— DATA SHOWN —
━━━━━━━━━━

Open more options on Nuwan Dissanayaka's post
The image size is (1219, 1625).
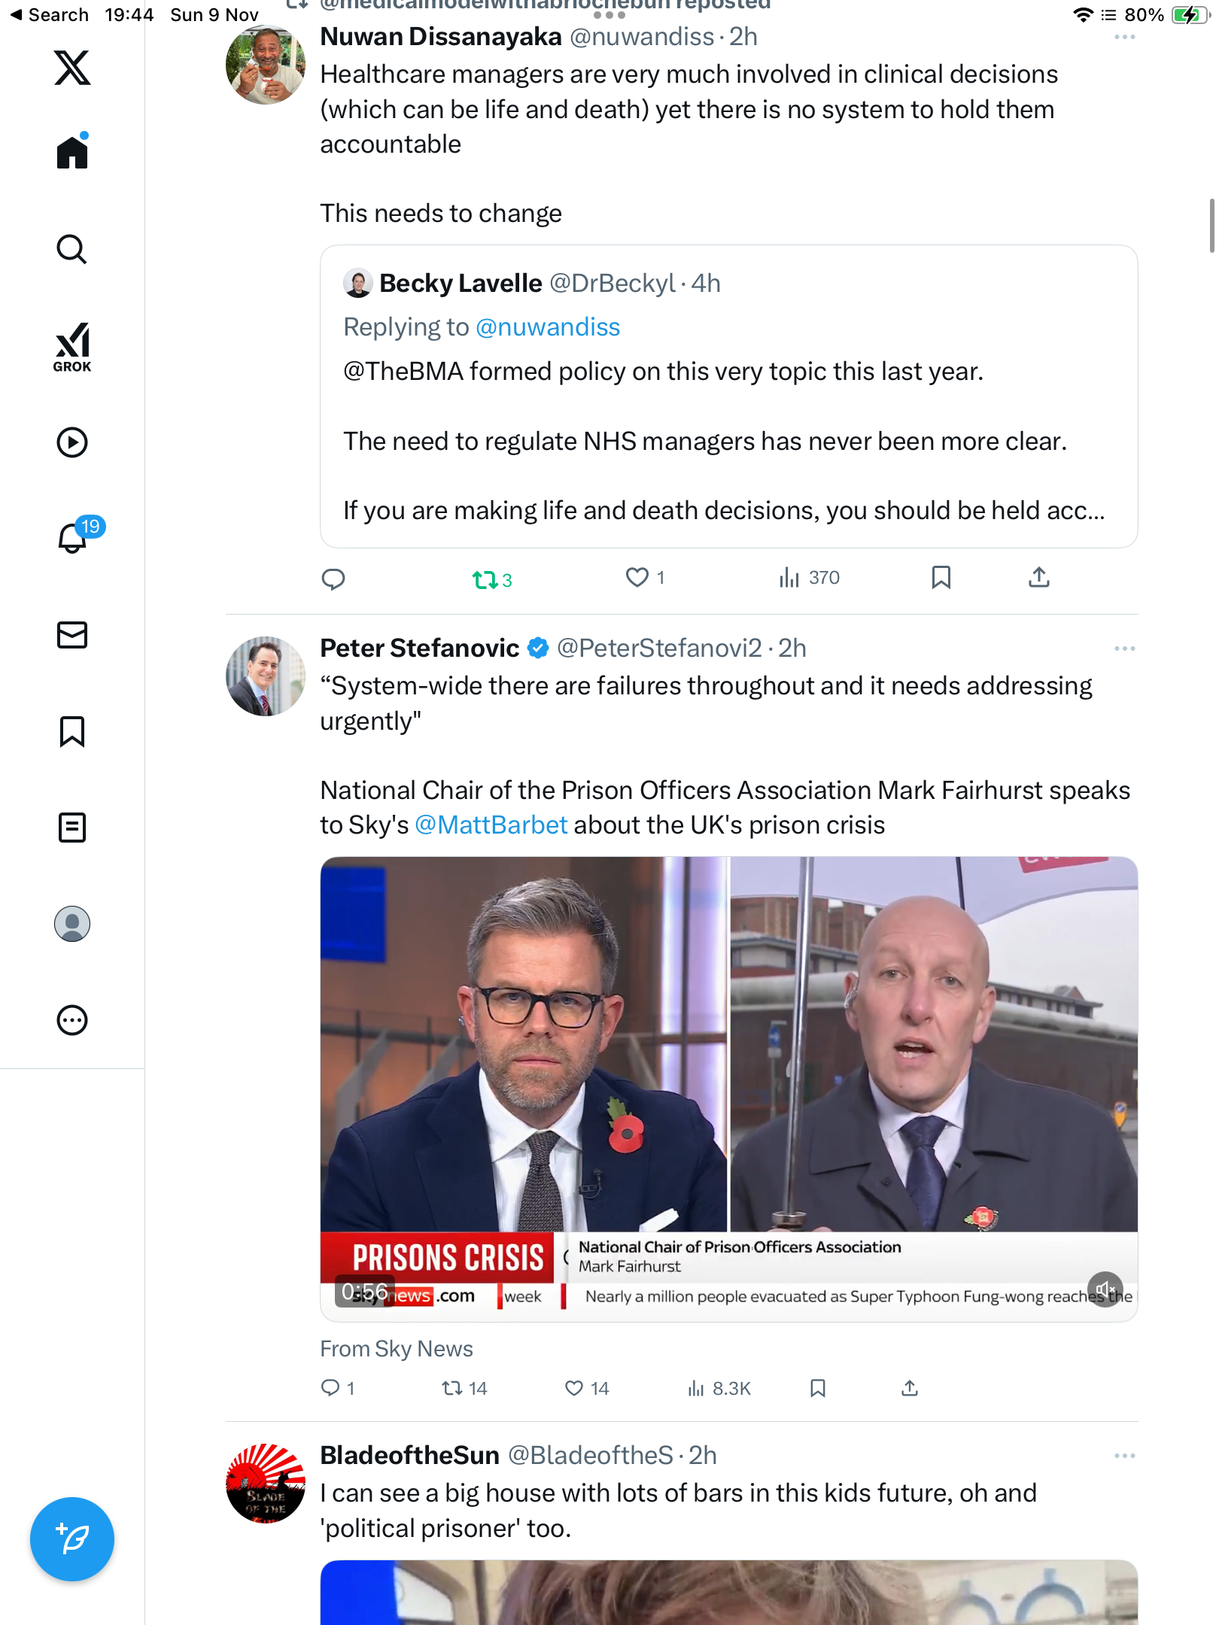pos(1124,37)
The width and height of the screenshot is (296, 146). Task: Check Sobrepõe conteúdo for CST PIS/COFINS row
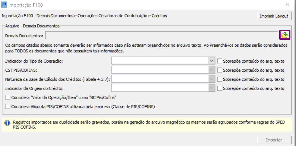220,70
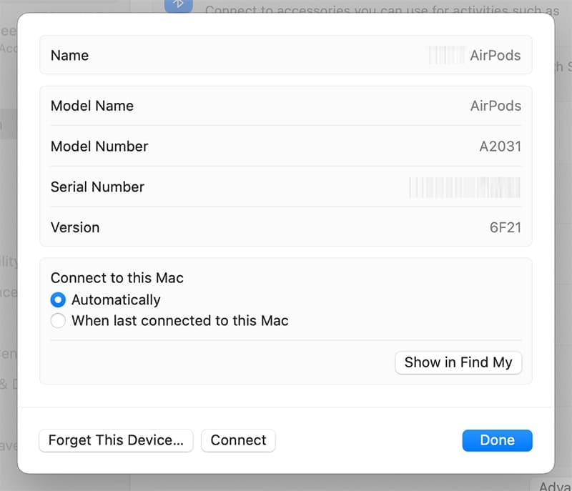This screenshot has width=572, height=491.
Task: Select the Automatically radio button
Action: tap(59, 300)
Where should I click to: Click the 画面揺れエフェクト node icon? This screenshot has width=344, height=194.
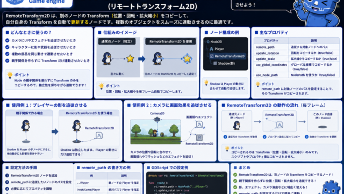pos(199,124)
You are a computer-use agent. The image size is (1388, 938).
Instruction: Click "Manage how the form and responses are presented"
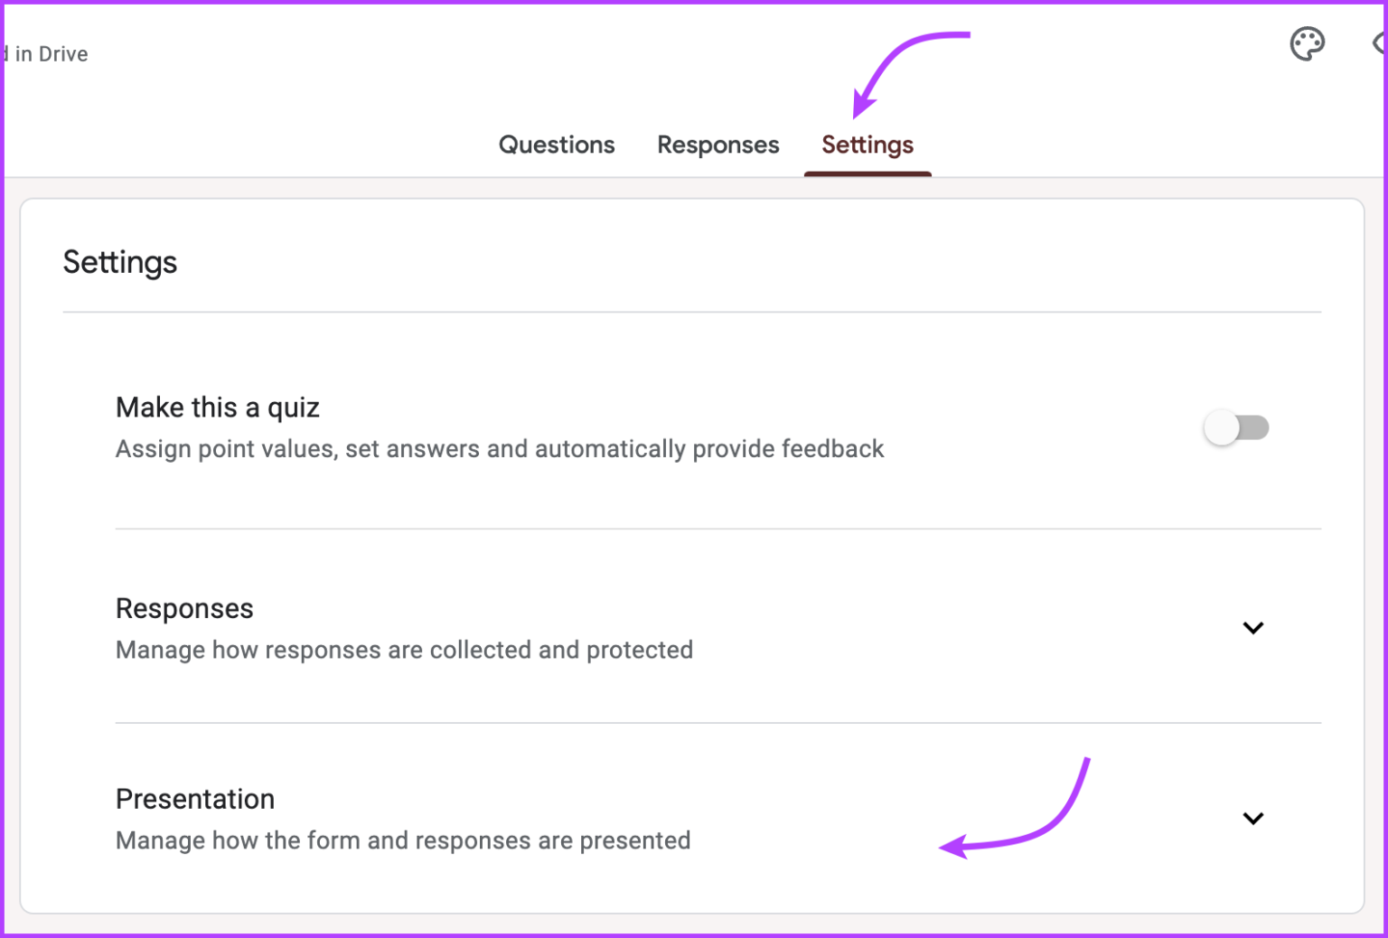coord(402,840)
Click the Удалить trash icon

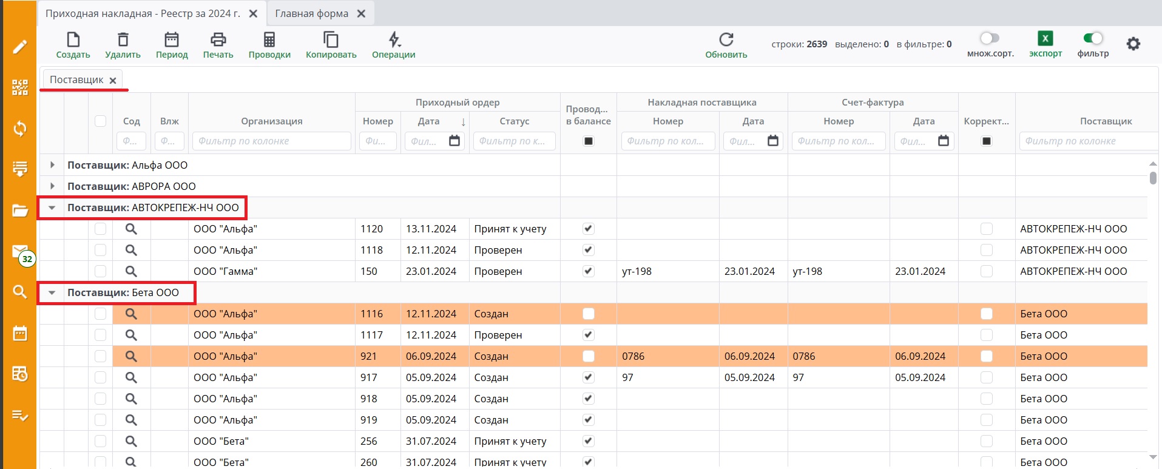coord(123,40)
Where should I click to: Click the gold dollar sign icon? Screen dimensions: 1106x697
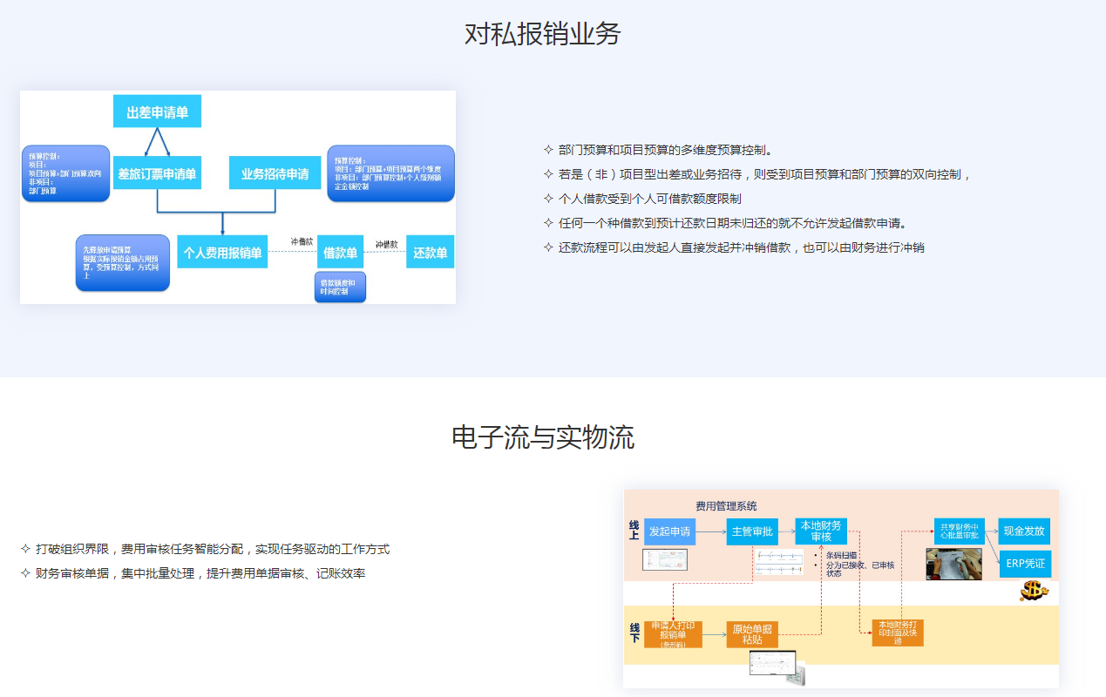tap(1034, 592)
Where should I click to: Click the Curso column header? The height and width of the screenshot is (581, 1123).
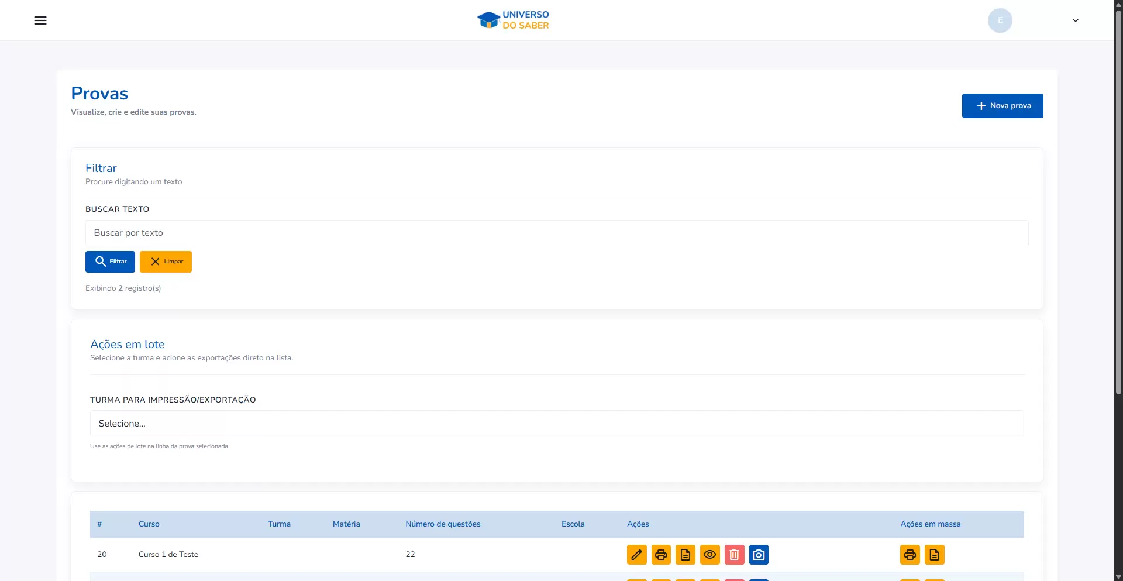point(149,524)
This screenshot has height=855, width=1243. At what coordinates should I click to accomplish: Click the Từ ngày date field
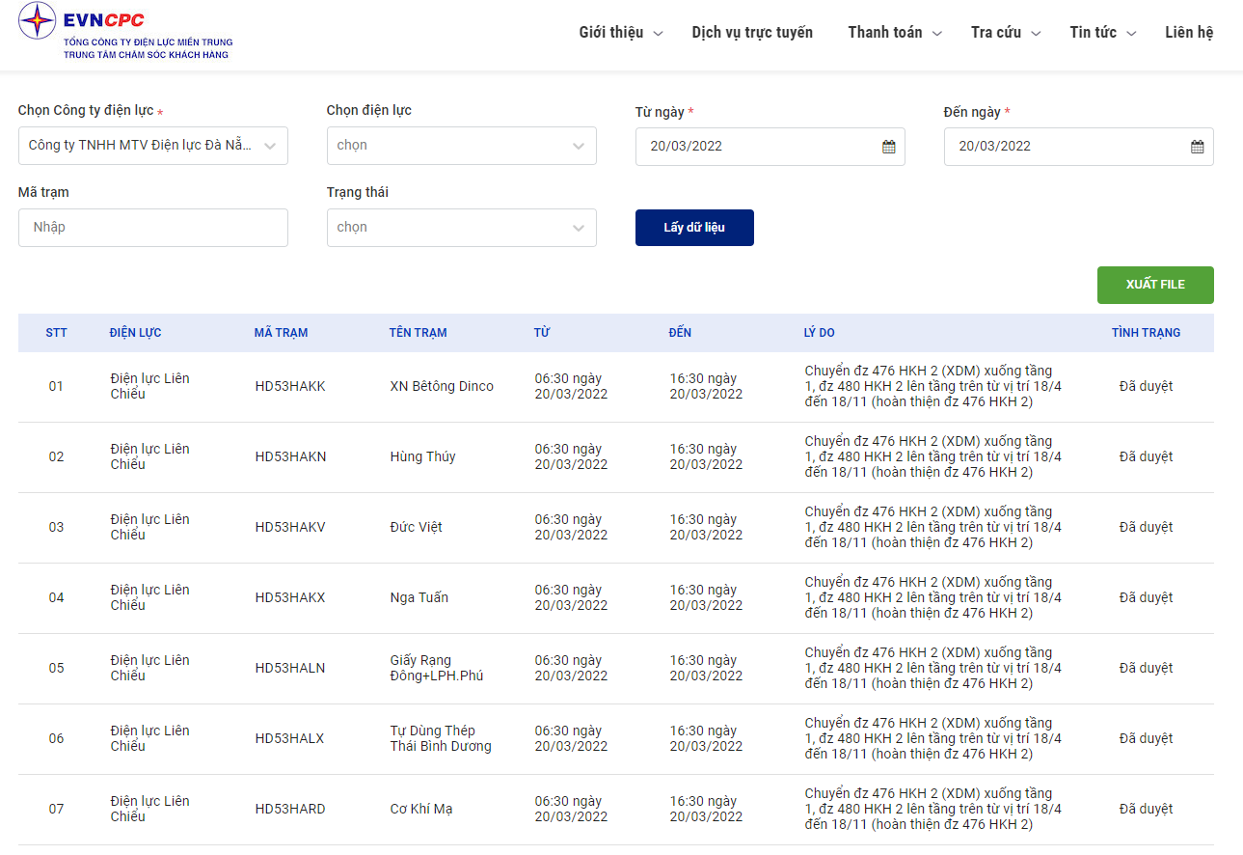click(770, 147)
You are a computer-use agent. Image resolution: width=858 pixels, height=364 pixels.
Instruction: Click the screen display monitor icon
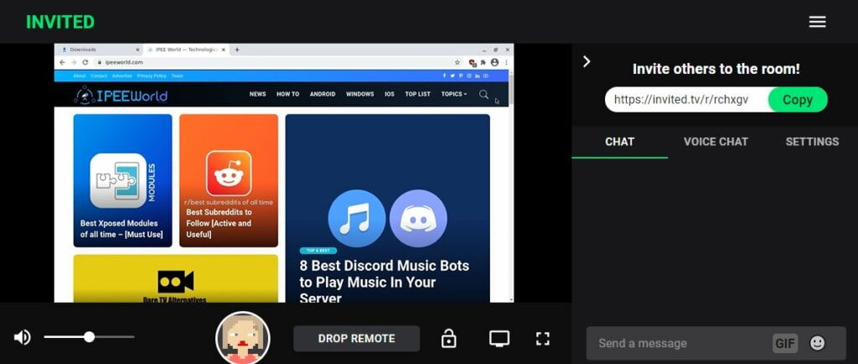[499, 339]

━━━━━━━━━━

Report each line of the items above that contains the string "icon". Letter case counts.

Where should I click to: Click the 画面揺れエフェクト node icon? This screenshot has width=344, height=194.
Click the Удалить trash icon
Where should I click to: Click the gold dollar sign icon? Screen dimensions: 1106x697
Instruction: Click the screen display monitor icon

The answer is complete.